Abstract

Environmental pollution has become a global issue attracting ever-increasing attention. Green technology innovation (GTI) is considered an effective strategy in countering this problem and helping achieve sustainability goals. However, the market failure suggests that intervention from the government is necessary to promote the effectiveness of technological innovation and hence, its positive social impacts on emissions reduction. This study investigates how the environmental regulation (ER) influences the relationship between green innovation and CO2 emissions reduction in China.
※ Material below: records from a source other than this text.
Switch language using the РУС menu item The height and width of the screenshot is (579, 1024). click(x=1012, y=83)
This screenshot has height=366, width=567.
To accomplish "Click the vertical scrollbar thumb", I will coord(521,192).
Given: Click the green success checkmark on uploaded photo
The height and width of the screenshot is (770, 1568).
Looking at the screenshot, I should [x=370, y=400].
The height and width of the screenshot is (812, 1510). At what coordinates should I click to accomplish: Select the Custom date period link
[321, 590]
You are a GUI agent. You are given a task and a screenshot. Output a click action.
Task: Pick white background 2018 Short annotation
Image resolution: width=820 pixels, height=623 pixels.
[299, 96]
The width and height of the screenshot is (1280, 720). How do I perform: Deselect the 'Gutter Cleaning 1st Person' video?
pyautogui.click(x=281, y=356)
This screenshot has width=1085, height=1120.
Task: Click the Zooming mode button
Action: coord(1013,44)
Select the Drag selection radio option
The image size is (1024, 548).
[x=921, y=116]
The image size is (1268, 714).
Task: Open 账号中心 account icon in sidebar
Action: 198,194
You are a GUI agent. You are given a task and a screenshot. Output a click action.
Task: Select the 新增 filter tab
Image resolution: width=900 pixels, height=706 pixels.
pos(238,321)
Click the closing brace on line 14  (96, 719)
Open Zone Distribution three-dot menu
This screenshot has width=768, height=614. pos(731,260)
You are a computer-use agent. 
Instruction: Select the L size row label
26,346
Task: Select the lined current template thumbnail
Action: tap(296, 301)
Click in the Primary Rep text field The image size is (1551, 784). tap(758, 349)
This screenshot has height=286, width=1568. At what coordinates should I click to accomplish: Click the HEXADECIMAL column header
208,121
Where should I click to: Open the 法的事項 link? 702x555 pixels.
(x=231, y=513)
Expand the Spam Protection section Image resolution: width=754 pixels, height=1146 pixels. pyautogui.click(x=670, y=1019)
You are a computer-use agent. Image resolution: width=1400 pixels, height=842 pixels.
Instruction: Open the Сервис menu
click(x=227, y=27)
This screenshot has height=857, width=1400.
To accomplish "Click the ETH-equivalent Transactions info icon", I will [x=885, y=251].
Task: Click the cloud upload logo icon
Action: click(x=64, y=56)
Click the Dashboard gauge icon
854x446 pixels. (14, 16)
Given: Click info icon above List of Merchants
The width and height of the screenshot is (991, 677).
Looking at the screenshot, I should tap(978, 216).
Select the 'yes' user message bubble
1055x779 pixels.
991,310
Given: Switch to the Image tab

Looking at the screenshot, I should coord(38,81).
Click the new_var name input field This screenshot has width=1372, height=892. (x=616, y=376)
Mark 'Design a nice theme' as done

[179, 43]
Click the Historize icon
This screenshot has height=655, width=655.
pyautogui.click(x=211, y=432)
Employing data from 30 provinces from the period 2003 to 2019, the Panel Fixed-effect model, the Spatial Durbin Model (SDM), the System Generalised Method of Moments (SYS-GMM) and the Difference-In-Difference (DID) models are applied to take issues relating to endogeneity and spatial impact into consideration. The results indicate that environmental regulations positively moderate the impact of green knowledge innovation (GKI) on CO2 emissions reduction but have a much weaker moderation effect when green process innovation (GPI) is considered. Among different types of regulatory instruments, investment-based regulation (IER) is the most effective in promoting the relationship between green innovation and emissions reduction, followed by command-and-control-based regulation (CER). Expenditure-based regulation (EER) is less effective and can encourage short-termism and opportunistic behaviour among firms, who can accept the paying of fines as a cheaper cost over the short-term than investment in green innovation. Moreover, the spatial spillover effect of green technological innovation on carbon emissions in neighbouring regions is confirmed, in particular when IER and CER are implemented. Lastly, the heterogeneity issue is further examined by considering differences in the economic development and the industrial structure across different regions, and the conclusions reached remain robust. This study identifies that the market-based regulatory instrument, IER, works best in promoting green innovation and emissions reduction among Chinese firms. It also encourages GKI which may assist firms in achieving long-term sustained growth. The study recommends further development of the green finance system to maximise the positive impact of this policy instrument.